A pumpkin shortage in British supermarkets had led to English Heritage calling for the revival of the old tradition of pumpkin carving this Halloween.

English Heritage have called for trick or treaters to take up turnip carving to address reduced supplies of pumpkins caused by wet weather in August.

British people carved ghoulish faces into turnips to scare spirits from their doors long before the pumpkin became the Halloween vegetable of choice.

​English Heritage have called for trick or treaters to take up turnip carving to address reduced supplies of pumpkins

The tradition emerged from a folk tale about a man named Jack who, after trying to trick the devil, was forced to roam the earth with only a burning coal inside a hollowed out turnip – or the original Jack o’lantern.

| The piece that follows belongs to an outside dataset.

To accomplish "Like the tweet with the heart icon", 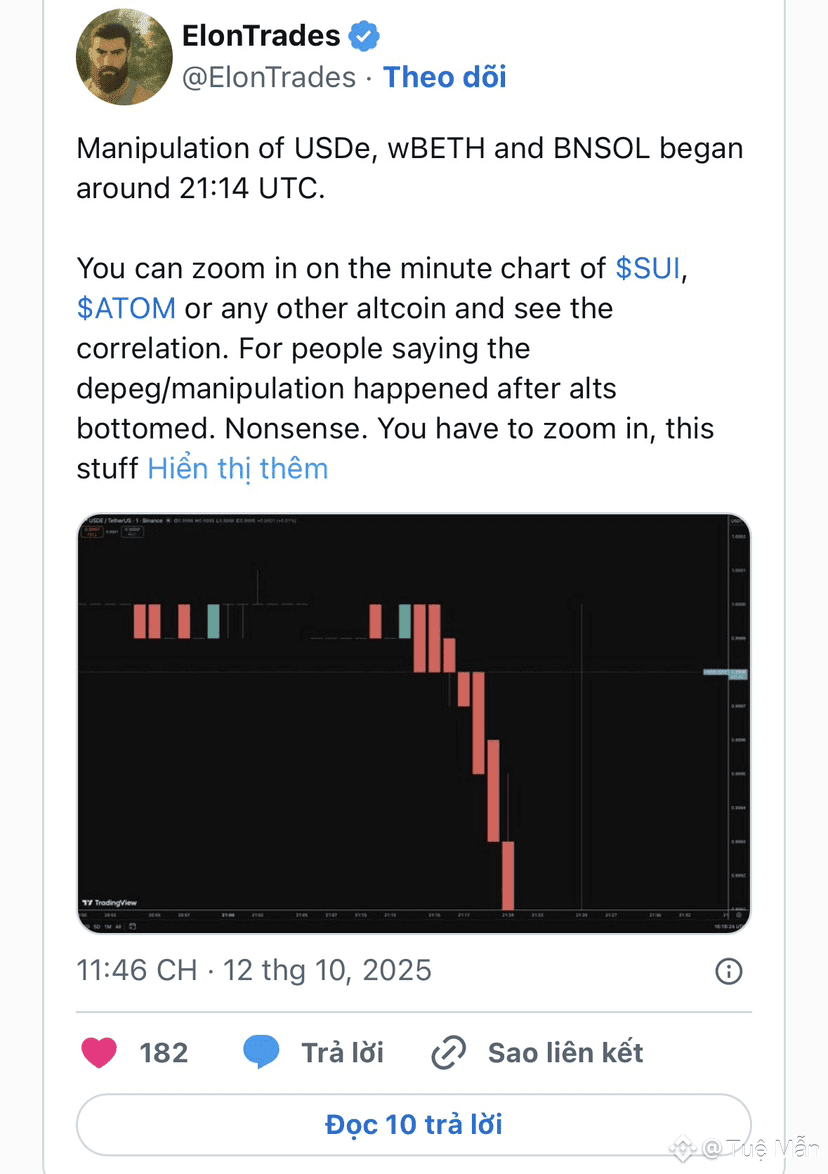I will pos(98,1052).
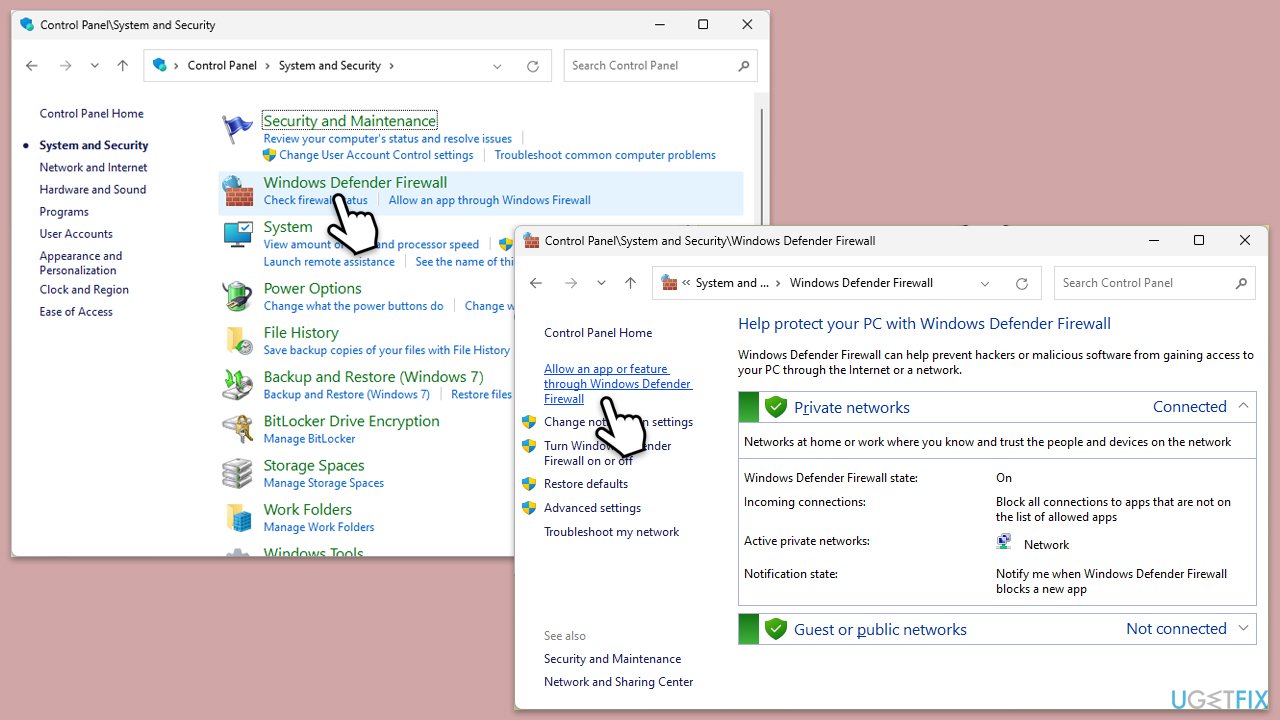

During the 19th Century, people moving to the US took this tradition with them and quickly discovered that pumpkins, a native American fruit, were far easier to carve.

Dr Michael Carter, an English Heritage historian, said: "From carved pumpkins to trick or treating, many of the traditions associated with Halloween today come from early European folklore, rather than simply being American inventions."

English Heritage is promoting the tradition with carved turnips at Dover Castle and ghost tours across the country.

"I don't think turnips are going to replace pumpkins, they are more difficult to carve, but hopefully people will remember the turnip and all our other rich traditions this Halloween,” he said.

One of the biggest pumpkin suppliers in the UK has warned that heavy rain in August has damaged large pumpkins that grew at the beginning of the season.

“Retailers don’t take any fruits with minor blemishes or soft spots at these progress into full-blown issues in the depot networks and in the ambient temperature of stores, where they metamorphose into pumpkin soup,” Jon Barfoot, commercial director of fruit and vegetable supplier Barfoot, told The Grocer. “So yields will be about 50 per cent of the originally planned crop.”

The pumpkin industry is worth £6 million. Barfoot expects to sell one million pumpkins this season, according to reports.